§ THE TASKS:
1/ Translate this sentence from the review of Lorca's play into Spanish: "What a play represents and what a play invites are not the same thing."
2/ According to the review of Lorca's play, who discovers and reveals the crime of the woman who breaks the laws governing female behavior?

§ TEXT EXCERPT:
□ □ □ □ □ □ □

And, in Lorca’s play, it’s the matriarch who’s the main enforcer of oppression. Now, the idea that individual women will betray the sisterhood to further their own power is not unheard of, but is this what Bernarda is doing? Does she really perceive any alternative?
One of her daughters cries To be born a woman is the worst punishment in the world. She doesn’t offer any corollary. She doesn’t suggest that being a woman is a punishment in this particular time and place, but if only we were to raise our children differently, or if only we were to spend more money on public awareness campaigns, or if only we were to adopt a gender quota in the entertainment sector… No, it’s a cry of eternal despair. And, in the play, this sense of terrible inevitability is further emphasised by the fate of one woman who breaks the seemingly everlasting laws governing female behaviour: no human being discovers and reveals her crime, but rather the dogs of the street. It is as though the blind forces of the universe itself will punish transgressions.
But all this doesn’t mean female oppression is inevitable. What a play represents and what a play invites are not the same thing. It’s one of the weaknesses of our current theatre culture to conflate the two. We’ve come to feel that theatre should represent a situation, tell us what to think about it, and then tell us what to do about it. The churches are all empty, because everyone who wants to preach is in theatre. But theatre that imitates a sermon, or can be reduced to a slogan, is not worth either the time or the ticket price.
It might seem odd to suggest a play with such a bleak vision is invigorating, but a deeply affecting portrait of the human experience like this production is an inspirational invitation to make the world better – and this is the rub – because we’re not being told to do so. Give the audience something to do, and they will love you for it. Less is more.

□ □ □ □ □ □ □

§ AVAILABLE DATA:
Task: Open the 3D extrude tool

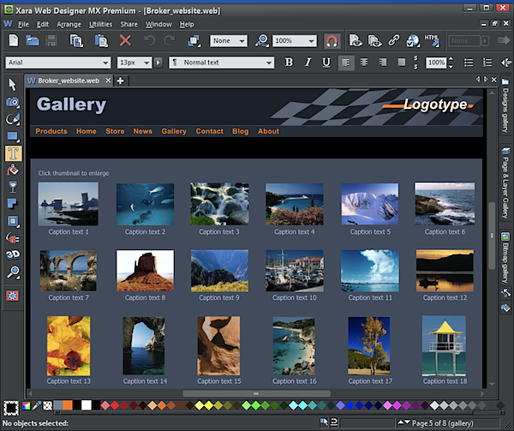Action: 13,254
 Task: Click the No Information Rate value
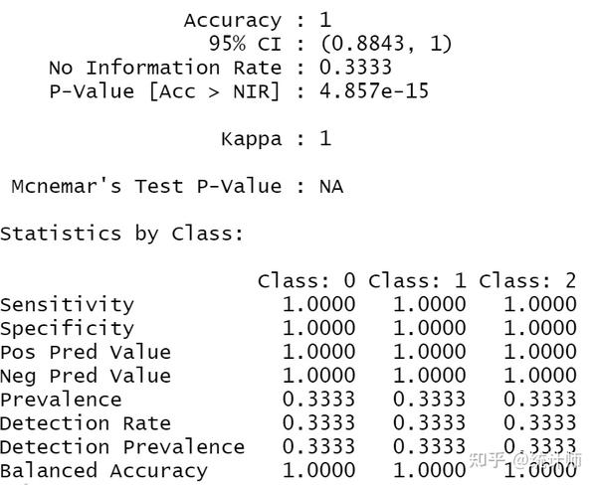[355, 68]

□ □ □ □ □ □ □

§ ANSWERS TO THE EXERCISES:
1/ Lo que representa una obra y aquello a lo que invita una obra no son lo mismo.

2/ The dogs of the street.